Dataset entries:
[Start of section]
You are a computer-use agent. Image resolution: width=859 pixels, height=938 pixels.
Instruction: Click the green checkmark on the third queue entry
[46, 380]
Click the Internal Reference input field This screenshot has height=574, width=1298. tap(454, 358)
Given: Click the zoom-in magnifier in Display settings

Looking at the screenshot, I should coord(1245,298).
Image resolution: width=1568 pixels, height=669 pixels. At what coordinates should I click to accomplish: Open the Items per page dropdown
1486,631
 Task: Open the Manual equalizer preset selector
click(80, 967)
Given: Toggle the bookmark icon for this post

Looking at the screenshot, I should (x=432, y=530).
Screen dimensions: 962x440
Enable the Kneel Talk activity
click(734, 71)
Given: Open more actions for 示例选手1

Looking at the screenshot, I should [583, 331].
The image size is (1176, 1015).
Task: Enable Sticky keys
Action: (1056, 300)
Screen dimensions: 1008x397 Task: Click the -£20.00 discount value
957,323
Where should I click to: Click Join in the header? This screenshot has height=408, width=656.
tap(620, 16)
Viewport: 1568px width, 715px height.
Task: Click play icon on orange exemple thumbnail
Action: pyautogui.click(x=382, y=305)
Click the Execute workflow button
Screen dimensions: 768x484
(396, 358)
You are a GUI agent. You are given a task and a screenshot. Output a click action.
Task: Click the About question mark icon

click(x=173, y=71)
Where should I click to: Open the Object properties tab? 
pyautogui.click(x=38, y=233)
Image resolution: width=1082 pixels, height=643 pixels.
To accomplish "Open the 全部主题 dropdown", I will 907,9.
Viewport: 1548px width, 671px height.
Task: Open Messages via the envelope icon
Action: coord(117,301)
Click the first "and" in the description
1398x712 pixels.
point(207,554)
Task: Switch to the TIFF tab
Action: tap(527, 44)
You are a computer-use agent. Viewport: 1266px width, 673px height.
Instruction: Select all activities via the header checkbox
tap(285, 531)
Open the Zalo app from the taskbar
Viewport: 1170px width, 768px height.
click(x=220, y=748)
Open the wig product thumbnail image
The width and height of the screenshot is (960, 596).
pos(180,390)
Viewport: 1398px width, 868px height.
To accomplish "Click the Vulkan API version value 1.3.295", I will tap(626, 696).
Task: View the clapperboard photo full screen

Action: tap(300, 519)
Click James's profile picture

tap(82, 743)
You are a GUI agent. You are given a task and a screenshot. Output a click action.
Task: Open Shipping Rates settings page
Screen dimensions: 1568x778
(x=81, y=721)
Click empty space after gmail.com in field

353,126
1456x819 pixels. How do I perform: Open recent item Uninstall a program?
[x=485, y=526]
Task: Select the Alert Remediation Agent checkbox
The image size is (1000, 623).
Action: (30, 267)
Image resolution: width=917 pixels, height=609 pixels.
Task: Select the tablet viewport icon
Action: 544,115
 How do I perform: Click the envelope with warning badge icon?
[End of section]
§ The problem
Transcribe the entries exactly.

§ Result of the exercise
You are a computer-use agent. Image resolution: width=859 pixels, height=938 pixels.
Instruction: Click the green checkmark on the third queue entry
[46, 380]
Click the Internal Reference input field This screenshot has height=574, width=1298. tap(454, 358)
Given: Click the zoom-in magnifier in Display settings

Looking at the screenshot, I should coord(1245,298).
Image resolution: width=1568 pixels, height=669 pixels. At what coordinates should I click to accomplish: Open the Items per page dropdown
1486,631
 Task: Open the Manual equalizer preset selector
click(80, 967)
Given: Toggle the bookmark icon for this post

Looking at the screenshot, I should (x=432, y=530).
Screen dimensions: 962x440
Enable the Kneel Talk activity
click(734, 71)
Given: Open more actions for 示例选手1

Looking at the screenshot, I should [583, 331].
The image size is (1176, 1015).
Task: Enable Sticky keys
Action: (1056, 300)
Screen dimensions: 1008x397 Task: Click the -£20.00 discount value
957,323
Where should I click to: Click Join in the header? This screenshot has height=408, width=656.
tap(620, 16)
Viewport: 1568px width, 715px height.
Task: Click play icon on orange exemple thumbnail
Action: pyautogui.click(x=382, y=305)
Click the Execute workflow button
Screen dimensions: 768x484
(396, 358)
You are a GUI agent. You are given a task and a screenshot. Output a click action.
Task: Click the About question mark icon

click(x=173, y=71)
Where should I click to: Open the Object properties tab? 
pyautogui.click(x=38, y=233)
Image resolution: width=1082 pixels, height=643 pixels.
To accomplish "Open the 全部主题 dropdown", I will 907,9.
Viewport: 1548px width, 671px height.
Task: Open Messages via the envelope icon
Action: coord(117,301)
Click the first "and" in the description
1398x712 pixels.
point(207,554)
Task: Switch to the TIFF tab
Action: tap(527, 44)
You are a computer-use agent. Viewport: 1266px width, 673px height.
Instruction: Select all activities via the header checkbox
tap(285, 531)
Open the Zalo app from the taskbar
Viewport: 1170px width, 768px height.
click(x=220, y=748)
Open the wig product thumbnail image
The width and height of the screenshot is (960, 596).
pos(180,390)
Viewport: 1398px width, 868px height.
To accomplish "Click the Vulkan API version value 1.3.295", I will tap(626, 696).
Task: View the clapperboard photo full screen

Action: tap(300, 519)
Click James's profile picture

tap(82, 743)
You are a GUI agent. You are given a task and a screenshot. Output a click action.
Task: Open Shipping Rates settings page
Screen dimensions: 1568x778
(x=81, y=721)
Click empty space after gmail.com in field

353,126
1456x819 pixels. How do I perform: Open recent item Uninstall a program?
[x=485, y=526]
Task: Select the Alert Remediation Agent checkbox
The image size is (1000, 623).
Action: (30, 267)
Image resolution: width=917 pixels, height=609 pixels.
Task: Select the tablet viewport icon
Action: 544,115
 How do I perform: Click the envelope with warning badge icon?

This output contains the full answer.